Breathe, a new watchOS app coming soon to the Apple Watch, is designed to help you relax and concentrate.
However, while some believe that this will be just another stock iOS app that will eat up valuable disk space, others are excited to have this kind of feature on their wrists. Nonetheless, this app isn’t backed up by any scientific evidence, making it very hard to talk about its health benefits.
The concept behind Breathe is a very simple one. Every four hours (this can be adjusted), the app pops up a prompt asking you to start a breathing session. This involved inhaling and exhaling from one up to five minutes. During this time that app will show concentric circles on the device’s screen, or you can respond to a series of haptic touches on your wrist.
At the end of the session, you will see how many minutes you used the app during the day, as well as your heart rate.
Breathe comes after several fitness-oriented features already present on the Apple Watch. All of these features are focused on a wearer’s wellness, which is also presenting the Apple Watch as a highly personalized device. Currently, these are reminders to stand up and the activity rings that show your progress on daily activity goals.
As Jay Blahnik, Apple’s director of fitness for health technology, says: “Just doing some deep breathing can have some great benefits for a lot of people”. Even though meditation can improve conditions like anxiety, depression, and pain, it is questionable what kind of effect can be expected from a smartwatch.
Health professionals agree that guided meditation apps like Breathe can be useful to beginners because they send out notifications on when to start a session, but they can be questionable in the long-term. This especially goes for those individuals who might become frustrated with the app and who can start to feel bad about the behavioral treatment.
Back in 2015, a study was conducted on 560 “mindfulness” apps found on the iOS App Store. Only a few of those applications got high ratings, which means that users either do not understand how to properly use them, or they don’t have clear expectations. In order to avoid the same scenario, Breathe was tested on hundreds of Apple’s employees.
In addition, the development team talked to outside mindfulness and psychology experts in order to provide scientific data. Interestingly enough, this is why Breathe will offer you taking seven breaths per minute, which was found to be the most comfortable rate for most people.

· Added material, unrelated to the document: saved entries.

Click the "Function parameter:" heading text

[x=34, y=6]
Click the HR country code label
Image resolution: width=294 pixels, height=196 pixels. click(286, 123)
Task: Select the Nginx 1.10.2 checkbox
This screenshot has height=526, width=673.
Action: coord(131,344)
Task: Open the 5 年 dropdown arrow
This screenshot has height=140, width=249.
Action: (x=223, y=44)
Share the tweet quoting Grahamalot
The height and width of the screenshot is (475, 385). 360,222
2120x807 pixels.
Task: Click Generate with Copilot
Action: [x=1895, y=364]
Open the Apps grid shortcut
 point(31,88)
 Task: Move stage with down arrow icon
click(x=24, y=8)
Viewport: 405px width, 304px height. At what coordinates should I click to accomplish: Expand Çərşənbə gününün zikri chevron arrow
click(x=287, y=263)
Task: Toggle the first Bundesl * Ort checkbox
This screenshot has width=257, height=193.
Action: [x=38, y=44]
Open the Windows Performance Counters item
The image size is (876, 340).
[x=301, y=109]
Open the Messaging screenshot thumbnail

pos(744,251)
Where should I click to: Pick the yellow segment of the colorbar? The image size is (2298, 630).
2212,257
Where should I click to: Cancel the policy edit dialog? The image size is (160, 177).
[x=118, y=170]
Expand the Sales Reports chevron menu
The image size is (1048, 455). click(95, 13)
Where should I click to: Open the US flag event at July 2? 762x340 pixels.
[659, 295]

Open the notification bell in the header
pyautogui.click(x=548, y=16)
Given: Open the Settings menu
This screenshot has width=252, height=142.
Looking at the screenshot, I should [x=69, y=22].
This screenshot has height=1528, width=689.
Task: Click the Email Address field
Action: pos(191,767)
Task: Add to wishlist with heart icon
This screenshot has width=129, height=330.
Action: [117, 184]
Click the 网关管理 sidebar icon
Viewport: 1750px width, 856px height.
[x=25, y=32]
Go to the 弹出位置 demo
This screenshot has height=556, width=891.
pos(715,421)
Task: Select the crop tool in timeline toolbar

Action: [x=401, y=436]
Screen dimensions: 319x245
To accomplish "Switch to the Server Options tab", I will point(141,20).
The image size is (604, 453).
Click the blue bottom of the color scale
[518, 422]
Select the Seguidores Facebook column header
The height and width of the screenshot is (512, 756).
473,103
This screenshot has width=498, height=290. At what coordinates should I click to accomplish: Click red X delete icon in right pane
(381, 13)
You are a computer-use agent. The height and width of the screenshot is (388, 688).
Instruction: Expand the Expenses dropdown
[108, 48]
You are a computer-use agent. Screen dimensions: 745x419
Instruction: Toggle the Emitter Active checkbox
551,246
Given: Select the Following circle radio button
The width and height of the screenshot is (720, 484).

It is also important to be said that Apple isn’t marketing Breathe as a medical device, which is why the company has the right not to disclose how the app actually works. This is how the Apple Watch maker protects itself and protects its product from rigorous examinations, even though this is not what an average user would like to hear. Instead, Breathe is in a grey zone, where some people might find it helpful, while others will have just another rarely used iOS stock app.